Mythen und Metamorphosen

Fünf Wochen hat das Ensemble zusammen geprobt, entgegen Koskys Art ohne ein zuvor detailliert ausgearbeitetes Konzept. Doch die Struktur von Händels Oratorien ist dem Regisseur vertraut, und sein Haus traut ihm. Das bereits fertige Bühnenbild von Natacha Le Guen de Kerneizon, das ein ausgebranntes Gemach herrschaftlichen Zuschnitts zeigt, lässt Kosky noch weiter verkohlen, bis von den Sesseln nur mehr Gerippe übrig sind und der Raum vollends seine realistische Ausstrahlung einbüßt. Denn hier, umgeben vom alles dominierenden Ruß, wo Semele einem noch sacht rauchenden Aschehügel entsteigt, soll es um Erinnerungen gehen – und es sind keine angenehmen. Kosky macht sich dabei zunutze, dass Händel in „Semele“ das starre Muster der Opera seria überwindet und ein weltliches Oratorium schafft, in dem die Musik umfassend klingendes Drama wird. Eines von dunklem Klang, der über alle komischen und frivolen Wendungen wehmütig triumphiert. Dirigent Konrad Junghänel, der erneut mit dem Orchester der Komischen Oper eine Barockproduktion erarbeitet, findet einen gut befestigten Weg durch drei Stunden Musik.

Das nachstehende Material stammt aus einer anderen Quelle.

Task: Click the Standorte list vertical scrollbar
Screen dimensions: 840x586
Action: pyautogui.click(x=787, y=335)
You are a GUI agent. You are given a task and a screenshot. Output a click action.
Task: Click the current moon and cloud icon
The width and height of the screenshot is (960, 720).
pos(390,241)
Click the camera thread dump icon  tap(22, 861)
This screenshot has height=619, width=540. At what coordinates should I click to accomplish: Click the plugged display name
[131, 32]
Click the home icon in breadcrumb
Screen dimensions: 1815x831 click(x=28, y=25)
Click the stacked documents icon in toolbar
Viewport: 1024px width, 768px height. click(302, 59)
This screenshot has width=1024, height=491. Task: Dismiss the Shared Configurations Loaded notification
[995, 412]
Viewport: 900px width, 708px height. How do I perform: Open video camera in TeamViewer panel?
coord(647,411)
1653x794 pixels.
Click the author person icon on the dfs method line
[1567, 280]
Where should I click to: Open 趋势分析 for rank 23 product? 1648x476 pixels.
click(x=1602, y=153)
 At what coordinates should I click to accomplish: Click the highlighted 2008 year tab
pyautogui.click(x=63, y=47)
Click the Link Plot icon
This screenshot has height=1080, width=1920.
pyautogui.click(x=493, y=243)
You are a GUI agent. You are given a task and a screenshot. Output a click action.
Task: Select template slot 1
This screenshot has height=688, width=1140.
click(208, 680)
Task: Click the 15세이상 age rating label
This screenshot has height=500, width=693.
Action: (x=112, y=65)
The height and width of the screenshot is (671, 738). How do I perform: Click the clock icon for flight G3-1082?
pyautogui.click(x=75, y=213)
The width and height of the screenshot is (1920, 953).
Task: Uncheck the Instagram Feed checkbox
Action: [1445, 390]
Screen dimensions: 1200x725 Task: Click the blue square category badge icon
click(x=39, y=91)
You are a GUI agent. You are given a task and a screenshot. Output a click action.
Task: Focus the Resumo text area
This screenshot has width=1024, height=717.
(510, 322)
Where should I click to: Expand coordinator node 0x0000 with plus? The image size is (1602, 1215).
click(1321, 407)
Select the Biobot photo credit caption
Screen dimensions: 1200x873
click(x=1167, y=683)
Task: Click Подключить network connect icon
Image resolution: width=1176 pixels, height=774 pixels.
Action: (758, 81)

Die Geschichte von Semele hat Ovid in seinen Metamorphosen festgehalten: Die Königstochter, eine Geliebte Jupiters, wird am Tage ihrer erzwungenen Heirat von Gottvater in Gestalt eines Adlers entführt. In einem schwerbewachten Nest turteln die beiden, bis Gattin Juno der Rachekamm schwillt. Der schwer an der Kehrseite der Liebe tragenden Semele, von Einsamkeit und Verlassensängsten geplagt, pflanzt sie den Wunsch ein, Jupiter in seiner wahren Götterpracht sehen zu wollen und so selbst Unsterblichkeit zu erlangen. Semele, die in allgemeiner Götterkunde geschwänzt haben muss, fällt darauf herein und stirbt im alles verzehrenden Flammenmeer. Der traurige Gott fügt sich seinem Schicksal, hütet allerdings das gemeinsame ungeborene Kind, das, so will es der Mythos, einmal als Bacchus für Furore sorgen wird. In Koskys Kohlenkammerspiel darf sich der Slapstick ungehemmt übers Heiraten hermachen. Einen tölpelhafteren Bräutigam als Athamas (um Präsenz ringend: Countertenor Eric Jurenas) hat man selten gesehen. Ist das nur Zerstreutheit oder ahnt da jemand, dass ihn Juno ins Verderben reißen wird, irgendwann, wenn die Handlung von „Semele“ längst zu Ende ist?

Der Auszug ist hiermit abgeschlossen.